Distribution sélective : pas de violation de l’interdiction de revente hors réseau par un site de vente aux enchères en ligne
Dans un arrêt récent (Cass. com. 3 mai 2012 n° 11-10.508 (n° 483 FS-PB), Sté eBay Inc, Sté de droit du Delaware c/ Sté Parfums Christian Dior), la Cour de cassation revient sur la décision prise par les juges de la Cour d’appel de Paris qui avaient condamné la société eBay notamment sur le fondement de l’article L. 442-6.I.6° du Code de commerce.
De nombreuses ventes de produits habituellement commercialisés dans le cadre de réseaux de distribution sélective ayant été opérées par l’intermédiaire du site de vente aux enchères en ligne, les sociétés à la tête de tels réseaux (à savoir en l’espèce les sociétés Parfums Christian Dior, Kenzo Parfums, Parfums Givenchy et Guerlain) poursuivaient la société eBay, notamment sur le fondement de l’article L. 442-6.I.6° du Code de commerce qui prévoit :
« Engage la responsabilité de son auteur et l’oblige à réparer le préjudice causé le fait, par tout producteur, commerçant, industriel, ou personne immatriculée au répertoire des métiers : (…) 6° De participer directement ou indirectement à la violation de l’interdiction de revente hors réseau faite au distributeur lié par un accord de distribution sélective ou exclusive exempté au titre des règles applicables du droit de la concurrence ; (…) »
En appel, les juges avaient considéré notamment que ce texte incriminant la participation indirecte à la violation d’un réseau de distribution sélective, « peu important que cette violation soit commise par un professionnel du commerce ou un particulier », la responsabilité d’eBay était alors pleinement engagée. Par la fourniture de moyens (la plateforme de vente en ligne), eBay participait à la violation de l’interdiction de revente hors réseau, une telle violation étant néanmoins le fait de particuliers.
Ce raisonnement est censuré par la Cour de cassation qui précise notamment que « (…) pour dire que les société eBay avaient participé à la violation de l’interdiction de revente hors des réseaux de distribution sélective mis en place par les sociétés DKGG (…) l’arrêt retient qu’il importe peu que cette violation soit commise par un professionnel du commerce ou par un particulier et relève que ces sociétés ont laissé perdurer, sans prendre de mesures effectives, l’organisation de ventes importantes hors réseaux sur lesquelles elles ont perçu des commissions. Attendu qu’en statuant ainsi, alors que les ventes accomplies par de simples particuliers ne sont pas susceptibles de constituer une violation de l’interdiction de revente hors réseau de distribution sélective, la Cour d’appel a violé le texte susvisé; (…) ».
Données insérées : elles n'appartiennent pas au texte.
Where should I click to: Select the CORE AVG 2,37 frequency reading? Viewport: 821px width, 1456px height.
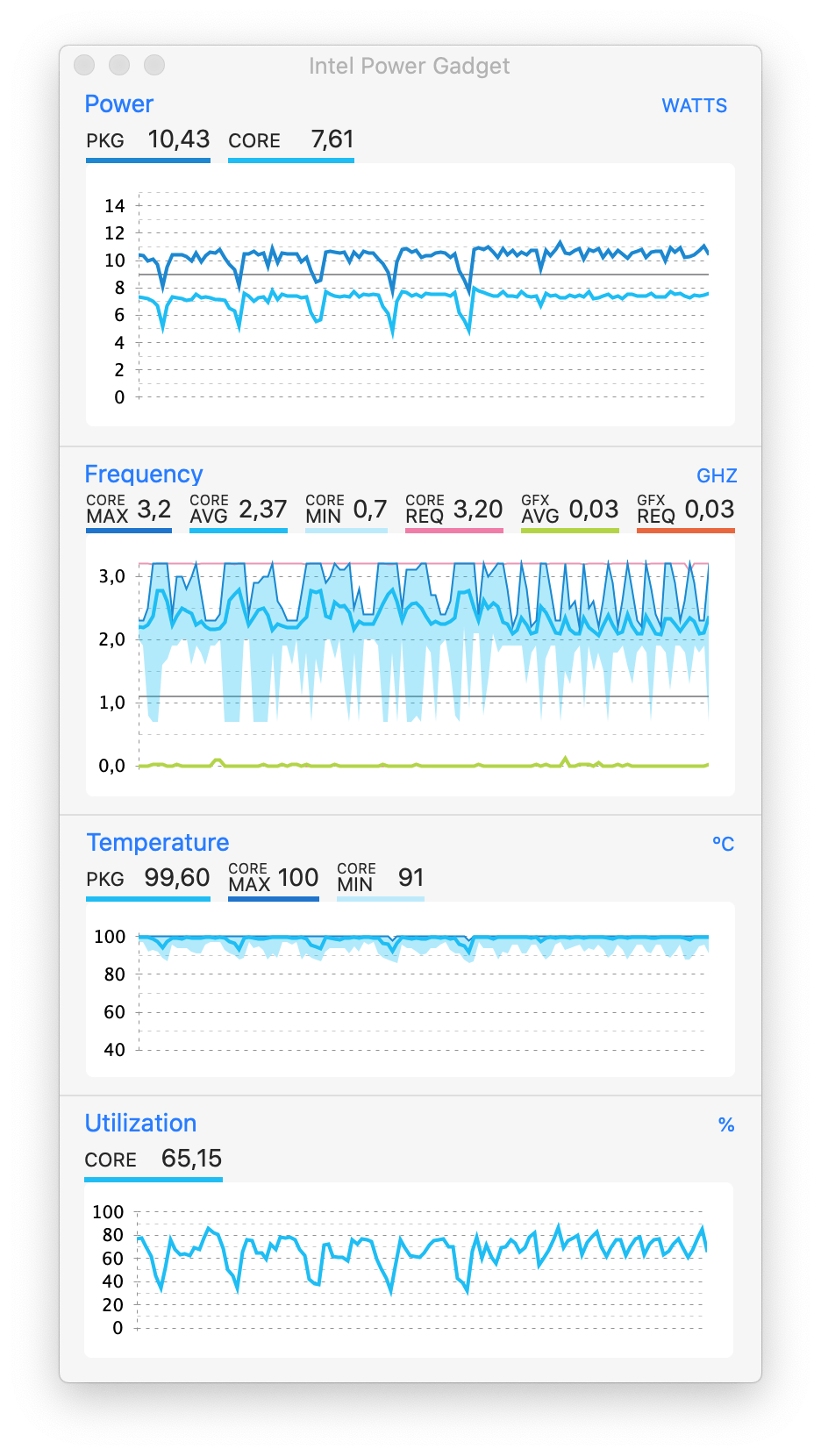coord(263,510)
Les parties sont donc renvoyées devant la Cour d’appel de Paris.
DÉSÉQUILIBRE SIGNIFICATIF : DE NOUVEAUX EXEMPLES
La clause de reprise des invendus avait déjà été épinglée par le Tribunal de commerce de Meaux en janvier dernier. Dans le cadre d’une nouvelle décision rendue le 29 mai 2012 contre Darty par le Tribunal de Commerce de Bobigny, les juges ont considéré que :
- La clause de protection de stock permettant au distributeur d’obtenir un avoir auprès de son fournisseur en cas de baisse des tarifs du fournisseur pour les produits toujours en stock chez le distributeur ; et
- La clause de « produits obsolètes/mévente des produits » permettant au distributeur d’obtenir un avoir auprès de son fournisseur en cas d’obsolescence, arrêt de fabrication ou mévente des produits achetés et toujours en stock chez le distributeur ;
créaient un déséquilibre significatif dans les droits et obligations des parties notamment en ce qu’elles (i) avantagent Darty qui est assuré, quelle que soit l’évolution du marché, de ne pas perdre d’argent et (ii) amoindrissent la liberté commerciale des fournisseurs qui, avant de réaliser une modification de leurs tarifs, vont devoir prendre en considération la revalorisation prévue par la clause de protection de stock. Les juges relèvent par ailleurs que le fait que ces clauses offrent la possibilité au distributeur de rétroagir sur les conditions de la vente et ce, a posteriori de l’acte de vente lui-même, constitue en soi un déséquilibre.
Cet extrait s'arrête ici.